Gabby Giffords was doing nothing unusual on the Saturday morning she was shot.
She was doing exactly what hundreds of politicians across the country do each week - meeting constituents, shaking hands, kissing babies, answering questions, talking policy.
Ms Giffords' event was called Congress on Your Corner. Locals were encouraged to come and meet their representatives and air their concerns.
She had done such events numerous times in the past. For her, and for politicians both here and abroad, such events are the cornerstone of representative democracy.
Ms Giffords did not have a security detail. In Congress only the leaders of the Senate and House of Representatives have personal guards.
Rank and file members have been given security guards only in cases of credible threats against them, and even then the detail is usually assigned for a designated time period.
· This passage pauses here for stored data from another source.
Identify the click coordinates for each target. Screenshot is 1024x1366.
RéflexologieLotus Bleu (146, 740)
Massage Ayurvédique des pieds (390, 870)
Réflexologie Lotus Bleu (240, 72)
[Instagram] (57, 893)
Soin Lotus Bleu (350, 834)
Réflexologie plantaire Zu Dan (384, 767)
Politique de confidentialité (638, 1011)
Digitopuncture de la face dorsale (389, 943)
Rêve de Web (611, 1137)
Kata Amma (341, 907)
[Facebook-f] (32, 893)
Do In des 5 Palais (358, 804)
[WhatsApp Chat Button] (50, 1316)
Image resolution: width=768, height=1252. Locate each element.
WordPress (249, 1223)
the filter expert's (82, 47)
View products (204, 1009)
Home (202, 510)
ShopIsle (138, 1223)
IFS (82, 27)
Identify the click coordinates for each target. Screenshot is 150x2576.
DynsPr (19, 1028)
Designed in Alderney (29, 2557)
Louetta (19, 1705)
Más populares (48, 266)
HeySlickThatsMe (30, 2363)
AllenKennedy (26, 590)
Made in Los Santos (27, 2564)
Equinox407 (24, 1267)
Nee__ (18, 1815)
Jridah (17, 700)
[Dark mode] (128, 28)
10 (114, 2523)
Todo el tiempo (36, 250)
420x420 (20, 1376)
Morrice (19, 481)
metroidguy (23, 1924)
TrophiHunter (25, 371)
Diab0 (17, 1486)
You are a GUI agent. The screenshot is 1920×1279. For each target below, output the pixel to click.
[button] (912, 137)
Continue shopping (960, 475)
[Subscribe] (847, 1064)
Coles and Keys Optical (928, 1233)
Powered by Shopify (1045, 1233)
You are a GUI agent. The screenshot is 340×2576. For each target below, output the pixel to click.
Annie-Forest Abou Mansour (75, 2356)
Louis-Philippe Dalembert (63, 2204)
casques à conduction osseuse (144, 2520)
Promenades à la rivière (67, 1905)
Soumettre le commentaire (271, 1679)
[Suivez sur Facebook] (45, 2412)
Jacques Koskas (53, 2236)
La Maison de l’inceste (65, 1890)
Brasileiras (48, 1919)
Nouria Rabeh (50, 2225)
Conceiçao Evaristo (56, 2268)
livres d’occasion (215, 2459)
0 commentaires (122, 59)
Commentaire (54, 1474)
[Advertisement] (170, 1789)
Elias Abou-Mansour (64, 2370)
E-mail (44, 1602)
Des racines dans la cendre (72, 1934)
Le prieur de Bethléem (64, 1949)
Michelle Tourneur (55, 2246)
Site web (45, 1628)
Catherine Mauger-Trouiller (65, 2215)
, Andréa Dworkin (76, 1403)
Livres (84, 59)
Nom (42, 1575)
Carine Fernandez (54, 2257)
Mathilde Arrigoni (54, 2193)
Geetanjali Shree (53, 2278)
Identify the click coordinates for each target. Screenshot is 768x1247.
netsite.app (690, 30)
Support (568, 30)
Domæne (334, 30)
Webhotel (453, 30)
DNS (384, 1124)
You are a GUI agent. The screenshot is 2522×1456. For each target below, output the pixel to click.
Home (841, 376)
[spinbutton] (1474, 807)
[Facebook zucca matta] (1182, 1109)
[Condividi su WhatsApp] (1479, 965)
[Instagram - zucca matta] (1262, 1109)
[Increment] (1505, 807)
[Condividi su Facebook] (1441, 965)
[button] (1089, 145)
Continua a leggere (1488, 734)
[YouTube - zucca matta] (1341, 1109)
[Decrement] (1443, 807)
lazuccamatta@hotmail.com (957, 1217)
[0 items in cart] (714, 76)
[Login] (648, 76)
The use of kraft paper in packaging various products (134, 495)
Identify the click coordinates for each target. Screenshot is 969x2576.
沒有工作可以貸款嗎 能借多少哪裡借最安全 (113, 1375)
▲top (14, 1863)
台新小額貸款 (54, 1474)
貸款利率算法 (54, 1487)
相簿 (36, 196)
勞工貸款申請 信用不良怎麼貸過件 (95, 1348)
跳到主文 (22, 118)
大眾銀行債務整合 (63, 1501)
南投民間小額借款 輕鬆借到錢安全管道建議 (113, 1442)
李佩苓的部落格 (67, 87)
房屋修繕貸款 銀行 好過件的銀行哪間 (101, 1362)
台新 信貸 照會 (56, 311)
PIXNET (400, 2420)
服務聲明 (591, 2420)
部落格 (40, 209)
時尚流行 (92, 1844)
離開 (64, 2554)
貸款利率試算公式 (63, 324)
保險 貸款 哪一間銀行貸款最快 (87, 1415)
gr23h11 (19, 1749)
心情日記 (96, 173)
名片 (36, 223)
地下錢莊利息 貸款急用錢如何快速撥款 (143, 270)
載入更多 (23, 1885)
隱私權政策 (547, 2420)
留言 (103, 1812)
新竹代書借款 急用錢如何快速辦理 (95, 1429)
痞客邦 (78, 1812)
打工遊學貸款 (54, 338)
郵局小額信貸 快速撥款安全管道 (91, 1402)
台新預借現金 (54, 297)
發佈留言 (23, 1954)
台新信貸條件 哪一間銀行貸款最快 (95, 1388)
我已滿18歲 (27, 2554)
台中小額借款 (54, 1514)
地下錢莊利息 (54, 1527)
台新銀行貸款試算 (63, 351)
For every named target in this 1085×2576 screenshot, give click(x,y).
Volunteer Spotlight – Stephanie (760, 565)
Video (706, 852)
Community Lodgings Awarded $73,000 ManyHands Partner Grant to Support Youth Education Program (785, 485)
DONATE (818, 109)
The president, vice-president and senior cabinet members including Secretary of State Hillary Clinton have secret service protection at all times.
The official buildings on Capitol Hill are well secured with a strong police presence. But American politicians these days are spending more and more time in their districts, doing public events.
Twenty years ago, it was common for members of Congress to move their families to Washington and make a home there their primary residence.
They would return to their districts with some regularity, particularly as election season approached, but their focus was on their duties in Washington where they spent most of their time.
But in recent years, running for office in America has become an extraordinarily expensive undertaking.
Members of Congress spend more and more time raising money to finance their election campaigns, especially members of the House of Representatives as they face re-election every two years.
Mostly, they do this in their home districts which requires them to be more of a constant presence there.
The vast majority of congress members only spend time in Washington on the weeks that Congress is in session - usually around 20-25 weeks per year.
They mostly fly in early on Monday mornings or late on Sunday evenings, and head back to their districts on Thursday nights, as Congress rarely sits on Fridays.
Ms Giffords office felt this pressure to raise funds in her district acutely. She was one of a small percentage of members whose seats are in genuine swing districts.
These days her traditionally Republican seat has turned purple - it's neither fully Democratic (blue) nor Republican (red). In the 2010 midterms, she fought off a tough challenge from a Tea Party-backed candidate, winning by a very slim margin.
Before the election she spent an enormous amount of time in her district, meeting with voters and holding public events.
Her 2010 campaign cost $4.2m (£2.7m), which she mostly spent responding to a barrage of negative advertising.
One particularly nasty ad alleged that her husband wouldn't even vote for her. But in fact he couldn't vote for her - as an active duty member of the military he was registered to vote in a different district where his base is located.
Veteran political reporter Howard Fineman believes that the shooting will indelibly change how politicians interact with constituents.
"The shooting of Gabrielle Giffords is a watershed event in many ways, some of which we cannot yet know, but one of the clearest and simplest is this: Congress and its members are about to be permanently quarantined, physically isolated, from the people it and they represent," he wrote on the Huffington Post website on Saturday.
Representative Jason Chaffetz, whose Capitol Hill office is next door to Ms Giffords', told Politico that members struggle to balance accessibility to the public with the "real concern that there's a freak out there that will do the unthinkable".
Maxine Waters, who has represented a California district since 1991, told Politico that she and her peers will need to do some serious planning about how they interact with the public.
"We cannot be in a situation where we fear holding a town hall meeting or gathering at the most grassroots level," she said.
It is not yet clear what implications the shooting will have on the day-to-day security of US politicians. Their jobs depend in part on being out amongst the public, answering questions, promoting policies and being held accountable for their actions.
But one thing is certain - they'll each take a deep breath before stepping on stage at their next town hall meeting.